In this part, we investigate on how the scale of training data impacts the performance of the proposed method. Specifically, the training set scale is increased from 10% to 90%, with a step of 10%, and the remaining data are used for validation. 10-folds’ validation experiments are conducted, and each experiment randomly selects face images to form the training set; the average of the results are taken as the final result. Prediction accuracy (ACC for short) is used as metric, that is, the ratio of correct predictions to the total testing samples. As illustrated in Figure 7, as the scale of training data increases, the ACC of our proposed presentation attack detector is gradually improved.
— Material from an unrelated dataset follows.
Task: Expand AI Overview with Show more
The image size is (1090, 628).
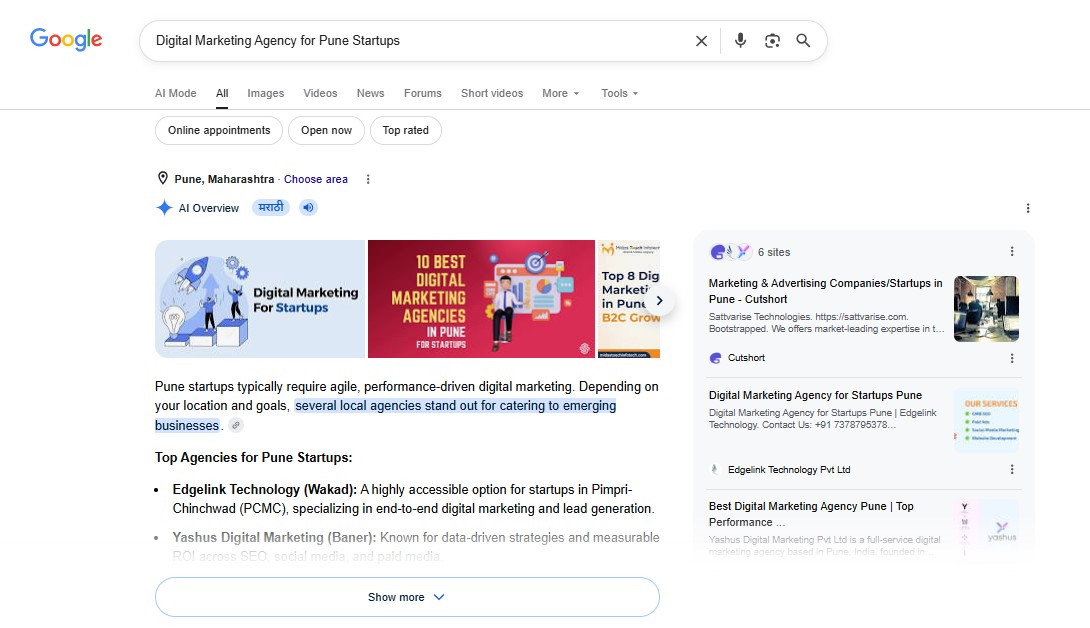Action: pos(407,597)
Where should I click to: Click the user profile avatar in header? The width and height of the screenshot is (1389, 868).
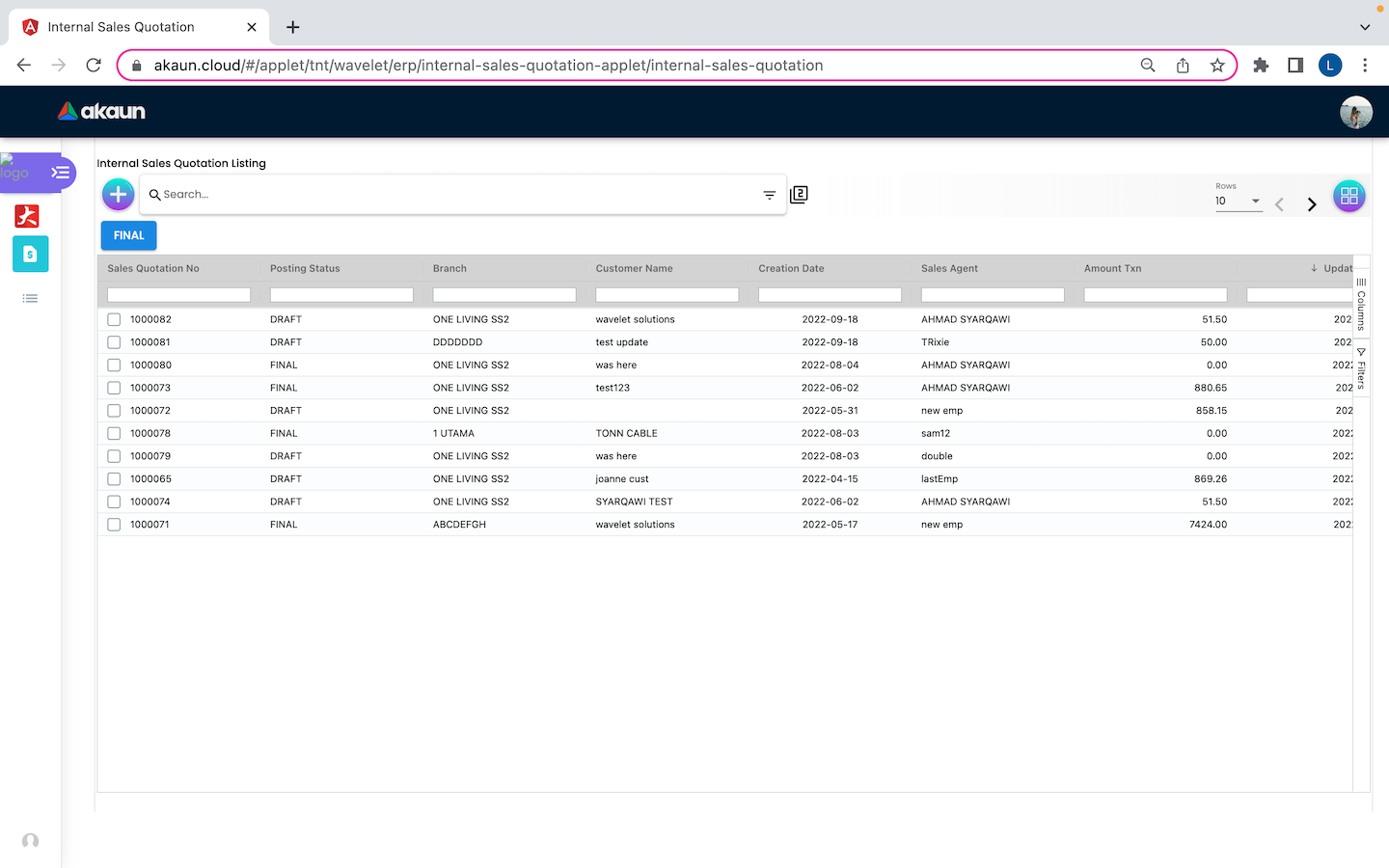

And, when using only 10% training data, the ACC of our RCTR-based detector on all three datasets is higher than 95.5%. The empirical study indicates that our proposed method can achieve excellent prediction accuracy with a small-scale training data. In addition, since DL-based methods are data-driven, so the performance of them is likely to be unsatisfactory when there is insufficient training data.
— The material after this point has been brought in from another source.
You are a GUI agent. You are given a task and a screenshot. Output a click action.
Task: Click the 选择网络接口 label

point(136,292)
5.9. Time Complexity Analysis

We conduct time consumption statistical experiments to analyze the processing time. All methods considered are implemented by using Matlab2017a and Python 3.6 on an Intel Core i7 2.8 GHz CPU and 16 GB RAM PC. A total of 500 videos are used, and the number of frames of each video is between 300 and 400. The average processing time of each video is recorded, which is shown in Table 11. It can be observed that our method can achieve a competitive time consumption compared with other methods (with an average processing time of 15.6 second), which indicates the good real-time detection ability of the proposed method. Furthermore, our method has better detection accuracy compared with other methods.

6. Conclusion

In this paper, we propose a RCTR-based detector to address the challenge raised by face PA. First, by considering the nuisance noise existing in face image, a DW-filter is applied to eliminate such interference, after which more discriminative residual images are obtained. Next, the RGB image should be transformed to more representative spaces such as HSV, YCbCr, and LAB. Dependent on the powerful texture descriptor CM, the RCTR feature is extracted from multiple color channels. Besides, an ensemble classifier is carefully designed based on a probabilistic voting rule to make the prediction. Extensive analytical experiments are conducted to verify the effectiveness of transforming color space and employing residual image. Four challenging benchmark datasets FASD, RAD, MSU, and ROSE are used to evaluate our proposed method, and our proposed RCTR-based detector shows preferable performance in the cases of both intradataset and interdataset testing.

Data Availability

All data, models, or code generated or used during the study are available from the corresponding author upon request.

Disclosure

Yuting Du and Tong Qiao are co-first authors.

Conflicts of Interest

The authors declare that they have no conflicts of interest.

Authors’ Contributions

Yuting Du and Tong Qiao contributed to the work equally.

Acknowledgments

This work was funded by the Cyberspace Security Major Program in National Key Research and Development Plan of China under grant no. 2016YFB0800201, the Natural Science Foundation of China under grant no. 61702150, the Public Research Project of Zhejiang under grant no. LGG19F020015, and the Key Research and Development Plan Project of Zhejiang Province under grant no. 2017C01065.